Can Trudeau's budget restore 'generational fairness'? Economists say don't bet on it
CBC
"Everything that is created, built, served and sold in this country is increasingly being created, built, served and sold by Millennials and Gen Z," said Prime Minister Justin Trudeau as he announced what he called a budget focused on a quest for "generational fairness."
"Their success is Canada's success in the future, sure, but also right now. But the economy isn't rewarding them the way it used to reward their parents and grandparents.
"That's not right. That's not fair."
The notion has gained a lot of traction in recent years — that an entire generation has behaved like selfish parents who, instead of bequeathing their house to their struggling offspring, trade it for a reverse mortgage and spend the money on cruises and country club memberships.
"If you look at [younger Canadians'] life prospects, I think it's fair to say that they have had and will have a more difficult time of it than, say, my generation, who were quite lucky in the post-war period," said economist Robin Boadway of Queens University.
That certainly seems to be the view of many who reached adulthood in an era when home ownership for those just starting out can seem like an unattainable dream. But the economic trends that skewed the balance of power between generations were decades in the making — and economists say one budget won't be enough to restore that balance.
"I'm kind of a boomer hater," said a participant in a focus group organized by the Macdonald-Laurier Institute in September. "They're the people telling us to just walk in and hand in a resume… but they're the people that could just walk into a business and they'd have a career for the rest of their life."
"The boomers had the easiest life in human history," said another participant, who cited pandemic restrictions as another example of governments prioritizing the needs of older generations over those of everyone else.
"Some people gave up half their high school experience so the older generation could live a few more years in their fully funded retirement. In school, tuition wasn't lowered, but seniors got an Old Age Security bump."

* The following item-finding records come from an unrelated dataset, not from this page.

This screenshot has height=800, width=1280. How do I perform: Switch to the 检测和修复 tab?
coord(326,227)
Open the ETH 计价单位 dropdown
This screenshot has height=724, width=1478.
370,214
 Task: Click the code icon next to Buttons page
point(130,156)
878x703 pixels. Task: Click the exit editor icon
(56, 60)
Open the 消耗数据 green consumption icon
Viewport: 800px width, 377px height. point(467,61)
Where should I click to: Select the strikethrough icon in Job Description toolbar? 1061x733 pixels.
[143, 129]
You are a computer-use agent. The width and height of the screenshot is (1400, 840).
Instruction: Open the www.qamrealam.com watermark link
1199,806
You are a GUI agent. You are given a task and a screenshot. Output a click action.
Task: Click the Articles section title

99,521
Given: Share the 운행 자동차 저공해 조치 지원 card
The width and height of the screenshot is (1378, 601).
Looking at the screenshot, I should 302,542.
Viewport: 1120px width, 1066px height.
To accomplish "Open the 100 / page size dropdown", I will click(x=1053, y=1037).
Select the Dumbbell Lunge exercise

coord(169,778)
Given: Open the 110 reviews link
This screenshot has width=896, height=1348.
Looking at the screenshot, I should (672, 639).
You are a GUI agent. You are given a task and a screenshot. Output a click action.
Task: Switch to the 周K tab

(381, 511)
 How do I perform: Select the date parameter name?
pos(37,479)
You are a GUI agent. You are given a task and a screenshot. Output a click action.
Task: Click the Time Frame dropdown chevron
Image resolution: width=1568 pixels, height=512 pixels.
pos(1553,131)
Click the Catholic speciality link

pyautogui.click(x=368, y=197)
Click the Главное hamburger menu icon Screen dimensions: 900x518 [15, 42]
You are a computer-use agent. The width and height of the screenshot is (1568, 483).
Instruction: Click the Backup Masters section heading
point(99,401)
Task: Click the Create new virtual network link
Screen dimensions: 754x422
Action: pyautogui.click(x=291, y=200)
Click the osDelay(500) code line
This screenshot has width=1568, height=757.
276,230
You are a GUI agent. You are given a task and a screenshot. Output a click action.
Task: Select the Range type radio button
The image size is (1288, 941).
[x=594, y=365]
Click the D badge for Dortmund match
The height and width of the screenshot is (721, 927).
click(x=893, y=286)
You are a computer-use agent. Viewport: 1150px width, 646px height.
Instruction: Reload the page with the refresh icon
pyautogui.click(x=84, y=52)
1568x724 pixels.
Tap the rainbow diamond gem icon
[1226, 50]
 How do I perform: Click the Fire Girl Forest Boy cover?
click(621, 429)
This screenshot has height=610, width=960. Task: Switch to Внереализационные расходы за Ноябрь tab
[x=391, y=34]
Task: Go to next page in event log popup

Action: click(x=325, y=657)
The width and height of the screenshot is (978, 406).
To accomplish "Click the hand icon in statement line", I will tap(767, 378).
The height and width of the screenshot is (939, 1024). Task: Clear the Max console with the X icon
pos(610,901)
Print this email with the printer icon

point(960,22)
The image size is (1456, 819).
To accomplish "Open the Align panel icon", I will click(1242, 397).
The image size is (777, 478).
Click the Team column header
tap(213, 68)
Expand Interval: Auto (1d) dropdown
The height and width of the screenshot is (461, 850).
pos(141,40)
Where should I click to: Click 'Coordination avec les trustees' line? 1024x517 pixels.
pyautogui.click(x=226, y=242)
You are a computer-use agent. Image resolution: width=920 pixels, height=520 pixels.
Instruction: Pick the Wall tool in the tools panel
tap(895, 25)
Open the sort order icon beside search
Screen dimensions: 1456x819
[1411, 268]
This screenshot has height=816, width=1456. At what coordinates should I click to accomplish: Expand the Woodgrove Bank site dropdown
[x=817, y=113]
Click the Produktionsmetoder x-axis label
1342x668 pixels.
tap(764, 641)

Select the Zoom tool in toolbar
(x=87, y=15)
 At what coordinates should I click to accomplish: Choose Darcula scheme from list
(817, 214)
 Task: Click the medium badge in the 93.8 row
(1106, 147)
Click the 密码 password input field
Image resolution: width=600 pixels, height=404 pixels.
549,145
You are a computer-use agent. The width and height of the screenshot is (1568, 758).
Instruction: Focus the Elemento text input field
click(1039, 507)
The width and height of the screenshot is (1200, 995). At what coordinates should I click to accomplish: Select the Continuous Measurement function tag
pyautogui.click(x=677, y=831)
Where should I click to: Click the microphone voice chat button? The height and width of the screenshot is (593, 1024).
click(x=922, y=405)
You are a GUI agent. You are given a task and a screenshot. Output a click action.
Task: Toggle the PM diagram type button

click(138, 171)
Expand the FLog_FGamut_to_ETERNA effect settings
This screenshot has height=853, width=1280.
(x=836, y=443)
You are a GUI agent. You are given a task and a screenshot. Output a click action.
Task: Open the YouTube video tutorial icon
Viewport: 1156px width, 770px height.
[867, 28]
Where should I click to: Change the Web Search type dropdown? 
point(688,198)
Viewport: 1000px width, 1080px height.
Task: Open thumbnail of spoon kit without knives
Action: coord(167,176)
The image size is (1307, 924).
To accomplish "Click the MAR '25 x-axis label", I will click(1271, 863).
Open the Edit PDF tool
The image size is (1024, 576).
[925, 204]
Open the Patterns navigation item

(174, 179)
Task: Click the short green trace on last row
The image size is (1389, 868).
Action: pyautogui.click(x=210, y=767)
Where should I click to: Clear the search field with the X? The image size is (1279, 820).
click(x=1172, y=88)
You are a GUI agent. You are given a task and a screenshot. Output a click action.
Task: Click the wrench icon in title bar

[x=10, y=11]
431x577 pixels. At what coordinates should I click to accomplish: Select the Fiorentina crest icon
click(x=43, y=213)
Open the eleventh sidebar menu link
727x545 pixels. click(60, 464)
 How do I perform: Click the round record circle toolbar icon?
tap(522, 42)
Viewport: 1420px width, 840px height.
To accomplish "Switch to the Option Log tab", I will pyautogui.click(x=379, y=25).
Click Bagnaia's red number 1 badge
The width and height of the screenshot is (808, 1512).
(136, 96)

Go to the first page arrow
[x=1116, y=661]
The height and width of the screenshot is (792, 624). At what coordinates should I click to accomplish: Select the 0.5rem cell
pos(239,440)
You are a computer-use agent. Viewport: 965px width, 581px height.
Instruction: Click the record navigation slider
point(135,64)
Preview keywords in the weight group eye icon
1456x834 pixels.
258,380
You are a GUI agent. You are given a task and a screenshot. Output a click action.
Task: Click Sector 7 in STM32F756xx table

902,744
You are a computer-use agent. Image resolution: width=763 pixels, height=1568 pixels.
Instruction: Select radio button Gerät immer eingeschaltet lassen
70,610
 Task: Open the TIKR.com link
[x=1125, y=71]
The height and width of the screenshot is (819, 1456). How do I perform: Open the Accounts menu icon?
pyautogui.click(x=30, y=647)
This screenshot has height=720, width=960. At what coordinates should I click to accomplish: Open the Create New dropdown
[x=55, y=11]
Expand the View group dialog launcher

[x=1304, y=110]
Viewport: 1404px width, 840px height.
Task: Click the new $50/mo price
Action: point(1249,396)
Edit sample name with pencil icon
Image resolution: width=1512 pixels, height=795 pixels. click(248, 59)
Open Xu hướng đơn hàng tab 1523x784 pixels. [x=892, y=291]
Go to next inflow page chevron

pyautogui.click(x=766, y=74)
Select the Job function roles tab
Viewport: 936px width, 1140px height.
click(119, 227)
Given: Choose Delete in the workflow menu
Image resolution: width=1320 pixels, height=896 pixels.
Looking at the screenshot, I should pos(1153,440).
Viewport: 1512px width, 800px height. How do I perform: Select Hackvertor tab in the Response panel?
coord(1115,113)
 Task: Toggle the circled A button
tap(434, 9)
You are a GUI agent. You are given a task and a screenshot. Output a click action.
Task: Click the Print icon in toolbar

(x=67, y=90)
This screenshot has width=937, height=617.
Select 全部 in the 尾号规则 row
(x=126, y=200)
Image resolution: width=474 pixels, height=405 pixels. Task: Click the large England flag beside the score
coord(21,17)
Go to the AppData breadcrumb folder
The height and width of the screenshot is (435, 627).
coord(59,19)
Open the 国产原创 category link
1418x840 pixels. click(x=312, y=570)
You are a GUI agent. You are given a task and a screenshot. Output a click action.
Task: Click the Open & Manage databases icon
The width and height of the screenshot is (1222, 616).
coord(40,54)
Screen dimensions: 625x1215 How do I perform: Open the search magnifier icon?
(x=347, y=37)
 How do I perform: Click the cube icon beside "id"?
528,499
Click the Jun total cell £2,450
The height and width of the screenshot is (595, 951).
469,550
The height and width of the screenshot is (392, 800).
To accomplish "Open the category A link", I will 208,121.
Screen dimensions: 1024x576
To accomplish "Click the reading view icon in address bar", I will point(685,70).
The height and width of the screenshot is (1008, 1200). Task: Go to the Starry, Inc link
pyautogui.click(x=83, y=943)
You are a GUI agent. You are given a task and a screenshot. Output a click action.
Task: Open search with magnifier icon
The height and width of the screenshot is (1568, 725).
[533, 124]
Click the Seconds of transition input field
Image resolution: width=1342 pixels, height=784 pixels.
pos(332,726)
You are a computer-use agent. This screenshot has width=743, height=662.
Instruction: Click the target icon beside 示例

Survey after survey has found that younger Canadians are more negative about the present and more pessimistic about the future than older demographics.
The problem for the Trudeau government is that this pessimism also expresses itself in low levels of support for the Liberals. Most polling suggests that the Liberal Party — which came to power in 2015 in part thanks to the support of younger voters — now trails the Conservatives by almost 2-1 among the under-40s. (The combined Liberal-NDP vote in the under-40 demographic remains larger than the Conservative share.)
The relentless focus of both opposition leader Pierre Poilievre and (lately) the Liberals on issues of affordability, especially housing, shows that both parties see them as key to winning over disaffected younger and first-time voters.
"Income matters less than it used to. Access to secure housing matters so much more," said Paul Kershaw, a professor at the UBC School of Population and Public Health and founder of the group Generation Squeeze, which lobbies for what it calls "intergenerational equity."
Kershaw said his own Vancouver home is an example of how real estate consolidates wealth.